## SELECTION
====================
Outsourcing War: How Russia and Other Nations Weaponise Poverty for Recruitment Purposes
- Eugene Zinchenko
- 59 minutes ago
- 7 min read
In his speeches, Vladimir Putin portrays the Russian full-scale invasion of Ukraine as a national struggle that unites all the Russian people. Yet Putin’s claims do not hold up under closer scrutiny. In reality, Russia has increasingly relied on poverty as a key recruitment tool both within and outside its borders. Russia weaponises poverty by turning economic desperation into military manpower by offering money, contracts, or legal status to people with few real alternatives.
The Deal With the Devil
The Russian full-scale invasion of Ukraine has been going on for over 4 years. It is the largest war on the European continent since the Second World War. Russia has been able to sustain this war despite suffering massive casualties, which some experts place above three hundred thousand men dead, without a forced mobilisation policy. The one time a partial mobilisation was announced in the autumn of 2022, it sparked the only mass protests since the war began. The Russian population so far is willing to ignore the decreasing political freedoms or the atrocities committed by the Russian army in Ukraine. Yet any proposal resembling forced military conscription has led to severe public backlash and growing tension between the government and the people. The Russian government understands this. As a result, the vast bulk of Russian soldiers invading Ukraine are contract soldiers serving under agreements with the Russian army, rather than conscripts.
The reason this system has been effective so far is not that there is a huge supply of men willing to fight for ideological reasons, but rather the lucrative nature of these military contracts. For many Russians, especially those living far from big cities located in the European part of Russia, a contract with the Russian military seems to be the only way out of poverty. These contracts offer a 400,000 ruble sign-up bonus. Overall, payments can exceed 2 million rubles. Furthermore, in case of a soldier’s death, his immediate family can receive a substantial compensation payment from the state. For context, the average salary in Russia is about 80,000 rubles. In some of Russia's poorer regions, this figure can be as low as 40,000 rubles. Thus, it may not seem surprising that various statistics indicate that people from lower socioeconomic backgrounds and regions are disproportionately represented in the Russian military. Vladimir Putin has claimed that in 2025 alone, more than 400,000 people signed contracts with the Russian army. Rather than relying on the population's patriotic enthusiasm, the Kremlin created a system in which military service functions like a high-risk labour market that allows impoverished individuals to improve their financial well-being.
====================
## JOBS
1. Rewrite the stretch of the recruitment article from "Outsourcing War: How" through "few real alternatives.", changing "Ukraine" to "the neighboring country".
2. According to the recruitment article, why are most Russian soldiers fighting in Ukraine contract soldiers rather than conscripts?
3. Continue the article on how Russia uses poverty for military recruitment, starting after its last sentence.
You will not need the lines that come after the article.

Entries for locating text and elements
====================
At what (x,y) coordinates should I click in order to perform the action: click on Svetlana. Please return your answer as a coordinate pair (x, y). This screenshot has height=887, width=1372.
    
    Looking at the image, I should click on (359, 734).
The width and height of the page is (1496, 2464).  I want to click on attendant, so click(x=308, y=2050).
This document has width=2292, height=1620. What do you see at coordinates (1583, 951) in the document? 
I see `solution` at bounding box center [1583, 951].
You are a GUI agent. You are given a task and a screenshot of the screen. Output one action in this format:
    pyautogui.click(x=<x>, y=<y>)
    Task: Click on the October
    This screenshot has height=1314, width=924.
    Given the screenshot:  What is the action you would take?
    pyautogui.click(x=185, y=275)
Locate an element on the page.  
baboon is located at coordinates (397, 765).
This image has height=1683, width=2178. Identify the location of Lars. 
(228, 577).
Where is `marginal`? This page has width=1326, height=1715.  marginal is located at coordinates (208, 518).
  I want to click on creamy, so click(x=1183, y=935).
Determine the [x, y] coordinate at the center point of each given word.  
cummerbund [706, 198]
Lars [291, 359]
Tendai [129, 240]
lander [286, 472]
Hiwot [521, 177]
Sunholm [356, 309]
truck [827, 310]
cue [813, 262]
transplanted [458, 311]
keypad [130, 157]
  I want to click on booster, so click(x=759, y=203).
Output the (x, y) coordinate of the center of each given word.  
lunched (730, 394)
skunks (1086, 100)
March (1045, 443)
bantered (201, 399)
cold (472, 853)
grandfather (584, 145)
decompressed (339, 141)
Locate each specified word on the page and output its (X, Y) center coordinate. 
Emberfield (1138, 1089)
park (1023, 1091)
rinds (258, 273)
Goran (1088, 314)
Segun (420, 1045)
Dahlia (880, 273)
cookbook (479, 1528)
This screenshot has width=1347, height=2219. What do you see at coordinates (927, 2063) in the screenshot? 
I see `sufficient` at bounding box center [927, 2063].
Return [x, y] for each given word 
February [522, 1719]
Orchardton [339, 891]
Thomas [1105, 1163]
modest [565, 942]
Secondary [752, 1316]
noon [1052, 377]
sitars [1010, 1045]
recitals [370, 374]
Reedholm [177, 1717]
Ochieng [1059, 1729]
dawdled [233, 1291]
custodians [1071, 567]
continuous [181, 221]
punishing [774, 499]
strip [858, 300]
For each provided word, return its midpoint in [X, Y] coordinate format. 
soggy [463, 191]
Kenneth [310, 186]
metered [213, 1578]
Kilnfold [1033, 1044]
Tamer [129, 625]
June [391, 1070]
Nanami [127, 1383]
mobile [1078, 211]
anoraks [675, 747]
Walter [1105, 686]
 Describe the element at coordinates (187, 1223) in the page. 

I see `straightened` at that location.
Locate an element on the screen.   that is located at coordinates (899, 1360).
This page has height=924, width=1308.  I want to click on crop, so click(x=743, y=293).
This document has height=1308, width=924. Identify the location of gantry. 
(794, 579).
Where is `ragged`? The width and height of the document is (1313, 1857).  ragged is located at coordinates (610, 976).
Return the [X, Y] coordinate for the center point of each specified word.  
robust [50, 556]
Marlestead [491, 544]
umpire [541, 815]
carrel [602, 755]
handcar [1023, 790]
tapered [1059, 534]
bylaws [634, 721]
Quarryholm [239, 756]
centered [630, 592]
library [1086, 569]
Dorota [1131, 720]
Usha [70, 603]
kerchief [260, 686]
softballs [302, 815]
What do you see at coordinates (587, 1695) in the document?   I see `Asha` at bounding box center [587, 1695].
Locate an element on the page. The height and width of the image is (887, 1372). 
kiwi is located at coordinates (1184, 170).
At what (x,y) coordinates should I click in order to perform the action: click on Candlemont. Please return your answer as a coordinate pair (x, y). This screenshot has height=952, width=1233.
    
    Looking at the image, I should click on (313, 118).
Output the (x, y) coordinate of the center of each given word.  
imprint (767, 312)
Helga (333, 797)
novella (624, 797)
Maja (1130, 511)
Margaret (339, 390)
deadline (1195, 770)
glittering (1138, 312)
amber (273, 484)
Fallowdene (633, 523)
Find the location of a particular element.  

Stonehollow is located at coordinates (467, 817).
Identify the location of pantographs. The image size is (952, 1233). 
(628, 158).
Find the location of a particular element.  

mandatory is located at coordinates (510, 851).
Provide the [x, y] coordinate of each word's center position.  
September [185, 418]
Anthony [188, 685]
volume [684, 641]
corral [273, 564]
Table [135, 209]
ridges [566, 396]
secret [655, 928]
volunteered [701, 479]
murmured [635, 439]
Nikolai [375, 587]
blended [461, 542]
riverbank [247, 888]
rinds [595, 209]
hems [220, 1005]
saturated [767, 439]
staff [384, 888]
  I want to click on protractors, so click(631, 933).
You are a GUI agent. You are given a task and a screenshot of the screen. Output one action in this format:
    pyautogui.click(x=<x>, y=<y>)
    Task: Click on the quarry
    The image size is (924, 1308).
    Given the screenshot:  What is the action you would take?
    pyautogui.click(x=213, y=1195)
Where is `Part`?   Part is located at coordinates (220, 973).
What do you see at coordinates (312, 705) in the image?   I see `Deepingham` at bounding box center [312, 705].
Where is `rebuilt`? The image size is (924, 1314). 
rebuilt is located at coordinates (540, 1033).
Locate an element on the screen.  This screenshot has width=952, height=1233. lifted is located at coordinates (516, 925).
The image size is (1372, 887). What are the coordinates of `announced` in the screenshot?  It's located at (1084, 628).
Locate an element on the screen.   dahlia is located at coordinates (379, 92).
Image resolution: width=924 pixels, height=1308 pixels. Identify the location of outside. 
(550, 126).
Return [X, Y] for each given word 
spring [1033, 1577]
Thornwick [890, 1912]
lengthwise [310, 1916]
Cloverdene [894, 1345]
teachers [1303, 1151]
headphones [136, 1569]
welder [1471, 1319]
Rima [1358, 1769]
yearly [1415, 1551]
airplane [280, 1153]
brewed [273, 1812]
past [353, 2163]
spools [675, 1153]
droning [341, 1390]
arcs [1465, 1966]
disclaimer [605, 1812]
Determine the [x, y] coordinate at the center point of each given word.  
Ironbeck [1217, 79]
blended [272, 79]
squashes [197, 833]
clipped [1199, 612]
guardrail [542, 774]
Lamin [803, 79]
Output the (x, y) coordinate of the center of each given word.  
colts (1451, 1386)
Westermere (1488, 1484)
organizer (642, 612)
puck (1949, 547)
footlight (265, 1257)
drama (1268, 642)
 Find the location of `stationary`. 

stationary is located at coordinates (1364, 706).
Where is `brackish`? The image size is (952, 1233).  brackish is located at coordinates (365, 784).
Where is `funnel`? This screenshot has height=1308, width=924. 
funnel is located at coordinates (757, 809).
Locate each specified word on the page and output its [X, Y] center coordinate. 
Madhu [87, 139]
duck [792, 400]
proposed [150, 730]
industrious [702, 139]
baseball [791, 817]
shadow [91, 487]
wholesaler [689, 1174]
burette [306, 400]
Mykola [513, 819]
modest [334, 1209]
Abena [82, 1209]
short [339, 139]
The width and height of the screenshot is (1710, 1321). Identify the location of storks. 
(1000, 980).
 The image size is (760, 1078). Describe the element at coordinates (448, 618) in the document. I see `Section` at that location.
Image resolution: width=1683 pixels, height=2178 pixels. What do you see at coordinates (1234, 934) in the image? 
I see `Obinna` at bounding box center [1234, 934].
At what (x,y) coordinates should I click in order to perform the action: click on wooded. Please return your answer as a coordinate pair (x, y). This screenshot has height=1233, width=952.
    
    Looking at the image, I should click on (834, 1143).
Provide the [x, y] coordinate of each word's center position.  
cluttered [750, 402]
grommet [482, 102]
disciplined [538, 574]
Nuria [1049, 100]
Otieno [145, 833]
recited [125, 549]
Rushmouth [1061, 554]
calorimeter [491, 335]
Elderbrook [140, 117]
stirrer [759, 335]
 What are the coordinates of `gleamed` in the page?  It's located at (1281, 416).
====================
## OUTPUTS BY TASK
1.
Outsourcing War: How Russia and Other Nations Weaponise Poverty for Recruitment Purposes
- Eugene Zinchenko
- 59 minutes ago
- 7 min read
In his speeches, Vladimir Putin portrays the Russian full-scale invasion of the neighboring country as a national struggle that unites all the Russian people. Yet Putin’s claims do not hold up under closer scrutiny. In reality, Russia has increasingly relied on poverty as a key recruitment tool both within and outside its borders. Russia weaponises poverty by turning economic desperation into military manpower by offering money, contracts, or legal status to people with few real alternatives.

2. Any proposal resembling forced military conscription has led to severe public backlash and growing tension between the government and the people. The one partial mobilization, in autumn 2022, sparked the only mass protests since the war began. The government understands this, so it relies on contract soldiers instead.

3.
What adds another layer to this situation is that the nature of Russian recruitment directly affects how the role of ordinary Russians in this war is perceived. A common argument used by some of the Russian opposition members is that it is Putin’s war and that the vast majority of Russians do not support it. Yet when a large share of Russian soldiers currently fighting in Ukraine appear to be serving under voluntary contracts rather than formal mobilisation orders, this argument becomes harder to sustain.
Russian recruitment does not end where Russia's borders end. There is substantial evidence of the Russian state recruiting people from lower-income countries, including regions like South and Central Asia, as well as Africa. Here, Russia employs the same tactics, offering lucrative contracts to people suffering from extreme poverty. For them, these contracts can help them and their entire families to climb the social ladder. In some cases, people being recruited are misled into believing they will be completing construction work in Russia. They find out the truth only when they are already in the Russian-occupied territories of Ukraine and are forced to enlist with the Russian army. In India, the issue got so bad that Modi discussed the issue of the Russian military recruiting Indian citizens with Putin directly. In addition to this, the Russian military also offers a simplified process of obtaining Russian citizenship for both legal and illegal immigrants currently residing in Russia, with the vast majority of these migrants coming from Central Asian countries. Russia essentially found a way to "outsource" its war of aggression to other countries. Taking advantage of and weaponising extreme levels of poverty in these places.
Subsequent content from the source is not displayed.